* Set problem *
Could you reproduce every one of the entries below, word for word?

* Stored rows *
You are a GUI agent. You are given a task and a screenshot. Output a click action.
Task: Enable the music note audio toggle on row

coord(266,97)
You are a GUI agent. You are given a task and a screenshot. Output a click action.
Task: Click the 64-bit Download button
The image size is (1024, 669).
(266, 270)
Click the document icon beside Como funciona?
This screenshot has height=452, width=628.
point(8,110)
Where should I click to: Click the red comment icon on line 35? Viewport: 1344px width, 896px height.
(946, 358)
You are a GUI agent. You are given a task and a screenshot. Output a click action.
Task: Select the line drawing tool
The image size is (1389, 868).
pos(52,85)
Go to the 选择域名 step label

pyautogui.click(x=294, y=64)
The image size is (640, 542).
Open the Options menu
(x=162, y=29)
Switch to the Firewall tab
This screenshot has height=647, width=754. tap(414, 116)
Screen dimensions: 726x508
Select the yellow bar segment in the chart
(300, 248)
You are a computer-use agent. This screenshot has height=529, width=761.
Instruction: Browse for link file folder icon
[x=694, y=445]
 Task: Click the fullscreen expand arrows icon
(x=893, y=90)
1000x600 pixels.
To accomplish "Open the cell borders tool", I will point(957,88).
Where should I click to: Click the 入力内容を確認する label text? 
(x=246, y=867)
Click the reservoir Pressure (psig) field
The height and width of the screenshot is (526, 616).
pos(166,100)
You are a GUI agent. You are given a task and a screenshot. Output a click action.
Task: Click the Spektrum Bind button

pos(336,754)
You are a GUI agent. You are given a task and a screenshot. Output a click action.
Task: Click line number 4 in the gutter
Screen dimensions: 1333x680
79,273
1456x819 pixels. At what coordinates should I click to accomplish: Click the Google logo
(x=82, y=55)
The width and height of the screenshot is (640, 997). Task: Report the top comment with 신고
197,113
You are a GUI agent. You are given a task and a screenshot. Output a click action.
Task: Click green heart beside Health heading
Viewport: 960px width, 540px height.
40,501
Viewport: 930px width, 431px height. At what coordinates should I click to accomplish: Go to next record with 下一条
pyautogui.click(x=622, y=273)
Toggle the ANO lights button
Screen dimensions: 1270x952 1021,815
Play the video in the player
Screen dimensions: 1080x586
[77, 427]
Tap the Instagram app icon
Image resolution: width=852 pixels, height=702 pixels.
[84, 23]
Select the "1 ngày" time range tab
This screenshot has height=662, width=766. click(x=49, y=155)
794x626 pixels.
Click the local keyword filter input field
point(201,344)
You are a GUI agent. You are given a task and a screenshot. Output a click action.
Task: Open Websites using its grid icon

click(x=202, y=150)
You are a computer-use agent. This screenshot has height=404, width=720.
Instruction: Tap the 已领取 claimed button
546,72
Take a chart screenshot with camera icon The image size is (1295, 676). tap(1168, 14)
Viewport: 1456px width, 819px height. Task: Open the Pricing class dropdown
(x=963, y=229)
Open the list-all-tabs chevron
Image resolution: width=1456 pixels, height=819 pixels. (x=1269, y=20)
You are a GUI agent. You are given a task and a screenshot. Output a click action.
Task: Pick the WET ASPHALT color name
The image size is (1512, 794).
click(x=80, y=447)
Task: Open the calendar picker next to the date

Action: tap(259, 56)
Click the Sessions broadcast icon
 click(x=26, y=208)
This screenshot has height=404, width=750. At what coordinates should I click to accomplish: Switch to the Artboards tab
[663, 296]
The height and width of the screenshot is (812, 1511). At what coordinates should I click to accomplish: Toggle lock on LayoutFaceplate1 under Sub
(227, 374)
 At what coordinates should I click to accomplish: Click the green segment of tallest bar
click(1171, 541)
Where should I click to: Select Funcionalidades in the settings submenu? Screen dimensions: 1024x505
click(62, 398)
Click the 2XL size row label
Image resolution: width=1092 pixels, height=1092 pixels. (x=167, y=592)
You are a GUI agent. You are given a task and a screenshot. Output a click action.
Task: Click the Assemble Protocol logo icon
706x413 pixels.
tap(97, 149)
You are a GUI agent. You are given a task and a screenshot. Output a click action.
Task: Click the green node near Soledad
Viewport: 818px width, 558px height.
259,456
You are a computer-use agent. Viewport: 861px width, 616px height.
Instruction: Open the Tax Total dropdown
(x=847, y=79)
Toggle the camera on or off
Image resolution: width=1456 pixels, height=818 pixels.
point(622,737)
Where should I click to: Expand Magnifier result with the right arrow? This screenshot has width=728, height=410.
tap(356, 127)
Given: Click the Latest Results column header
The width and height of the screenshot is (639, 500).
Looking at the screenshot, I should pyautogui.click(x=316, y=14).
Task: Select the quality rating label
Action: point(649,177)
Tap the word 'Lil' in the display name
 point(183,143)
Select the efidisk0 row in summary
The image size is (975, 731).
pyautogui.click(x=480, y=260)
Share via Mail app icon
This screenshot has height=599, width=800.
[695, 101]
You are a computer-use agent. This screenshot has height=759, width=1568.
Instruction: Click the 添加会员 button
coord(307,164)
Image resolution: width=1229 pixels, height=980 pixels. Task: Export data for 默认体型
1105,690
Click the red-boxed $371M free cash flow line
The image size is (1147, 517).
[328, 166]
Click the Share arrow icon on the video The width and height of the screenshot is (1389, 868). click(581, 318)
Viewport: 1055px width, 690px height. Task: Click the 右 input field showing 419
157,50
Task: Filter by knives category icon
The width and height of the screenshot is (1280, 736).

* Full solution *
You are a GUI agent. You are given a task and a screenshot. Output a click action.
Task: Enable the music note audio toggle on row

coord(266,97)
You are a GUI agent. You are given a task and a screenshot. Output a click action.
Task: Click the 64-bit Download button
The image size is (1024, 669).
(266, 270)
Click the document icon beside Como funciona?
This screenshot has height=452, width=628.
point(8,110)
Where should I click to: Click the red comment icon on line 35? Viewport: 1344px width, 896px height.
(946, 358)
You are a GUI agent. You are given a task and a screenshot. Output a click action.
Task: Select the line drawing tool
The image size is (1389, 868).
pos(52,85)
Go to the 选择域名 step label

pyautogui.click(x=294, y=64)
The image size is (640, 542).
Open the Options menu
(x=162, y=29)
Switch to the Firewall tab
This screenshot has height=647, width=754. tap(414, 116)
Screen dimensions: 726x508
Select the yellow bar segment in the chart
(300, 248)
You are a computer-use agent. This screenshot has height=529, width=761.
Instruction: Browse for link file folder icon
[x=694, y=445]
 Task: Click the fullscreen expand arrows icon
(x=893, y=90)
1000x600 pixels.
To accomplish "Open the cell borders tool", I will point(957,88).
Where should I click to: Click the 入力内容を確認する label text? 
(x=246, y=867)
Click the reservoir Pressure (psig) field
The height and width of the screenshot is (526, 616).
pos(166,100)
You are a GUI agent. You are given a task and a screenshot. Output a click action.
Task: Click the Spektrum Bind button

pos(336,754)
You are a GUI agent. You are given a task and a screenshot. Output a click action.
Task: Click line number 4 in the gutter
Screen dimensions: 1333x680
79,273
1456x819 pixels. At what coordinates should I click to accomplish: Click the Google logo
(x=82, y=55)
The width and height of the screenshot is (640, 997). Task: Report the top comment with 신고
197,113
You are a GUI agent. You are given a task and a screenshot. Output a click action.
Task: Click green heart beside Health heading
Viewport: 960px width, 540px height.
40,501
Viewport: 930px width, 431px height. At what coordinates should I click to accomplish: Go to next record with 下一条
pyautogui.click(x=622, y=273)
Toggle the ANO lights button
Screen dimensions: 1270x952 1021,815
Play the video in the player
Screen dimensions: 1080x586
[77, 427]
Tap the Instagram app icon
Image resolution: width=852 pixels, height=702 pixels.
[84, 23]
Select the "1 ngày" time range tab
This screenshot has height=662, width=766. click(x=49, y=155)
794x626 pixels.
Click the local keyword filter input field
point(201,344)
You are a GUI agent. You are given a task and a screenshot. Output a click action.
Task: Open Websites using its grid icon

click(x=202, y=150)
You are a computer-use agent. This screenshot has height=404, width=720.
Instruction: Tap the 已领取 claimed button
546,72
Take a chart screenshot with camera icon The image size is (1295, 676). tap(1168, 14)
Viewport: 1456px width, 819px height. Task: Open the Pricing class dropdown
(x=963, y=229)
Open the list-all-tabs chevron
Image resolution: width=1456 pixels, height=819 pixels. (x=1269, y=20)
You are a GUI agent. You are given a task and a screenshot. Output a click action.
Task: Pick the WET ASPHALT color name
The image size is (1512, 794).
click(x=80, y=447)
Task: Open the calendar picker next to the date

Action: tap(259, 56)
Click the Sessions broadcast icon
 click(x=26, y=208)
This screenshot has height=404, width=750. At what coordinates should I click to accomplish: Switch to the Artboards tab
[663, 296]
The height and width of the screenshot is (812, 1511). At what coordinates should I click to accomplish: Toggle lock on LayoutFaceplate1 under Sub
(227, 374)
 At what coordinates should I click to accomplish: Click the green segment of tallest bar
click(1171, 541)
Where should I click to: Select Funcionalidades in the settings submenu? Screen dimensions: 1024x505
click(62, 398)
Click the 2XL size row label
Image resolution: width=1092 pixels, height=1092 pixels. (x=167, y=592)
You are a GUI agent. You are given a task and a screenshot. Output a click action.
Task: Click the Assemble Protocol logo icon
706x413 pixels.
tap(97, 149)
You are a GUI agent. You are given a task and a screenshot. Output a click action.
Task: Click the green node near Soledad
Viewport: 818px width, 558px height.
259,456
You are a computer-use agent. Viewport: 861px width, 616px height.
Instruction: Open the Tax Total dropdown
(x=847, y=79)
Toggle the camera on or off
Image resolution: width=1456 pixels, height=818 pixels.
point(622,737)
Where should I click to: Expand Magnifier result with the right arrow? This screenshot has width=728, height=410.
tap(356, 127)
Given: Click the Latest Results column header
The width and height of the screenshot is (639, 500).
Looking at the screenshot, I should pyautogui.click(x=316, y=14).
Task: Select the quality rating label
Action: point(649,177)
Tap the word 'Lil' in the display name
 point(183,143)
Select the efidisk0 row in summary
The image size is (975, 731).
pyautogui.click(x=480, y=260)
Share via Mail app icon
This screenshot has height=599, width=800.
[695, 101]
You are a computer-use agent. This screenshot has height=759, width=1568.
Instruction: Click the 添加会员 button
coord(307,164)
Image resolution: width=1229 pixels, height=980 pixels. Task: Export data for 默认体型
1105,690
Click the red-boxed $371M free cash flow line
The image size is (1147, 517).
[328, 166]
Click the Share arrow icon on the video The width and height of the screenshot is (1389, 868). click(581, 318)
Viewport: 1055px width, 690px height. Task: Click the 右 input field showing 419
157,50
Task: Filter by knives category icon
The width and height of the screenshot is (1280, 736).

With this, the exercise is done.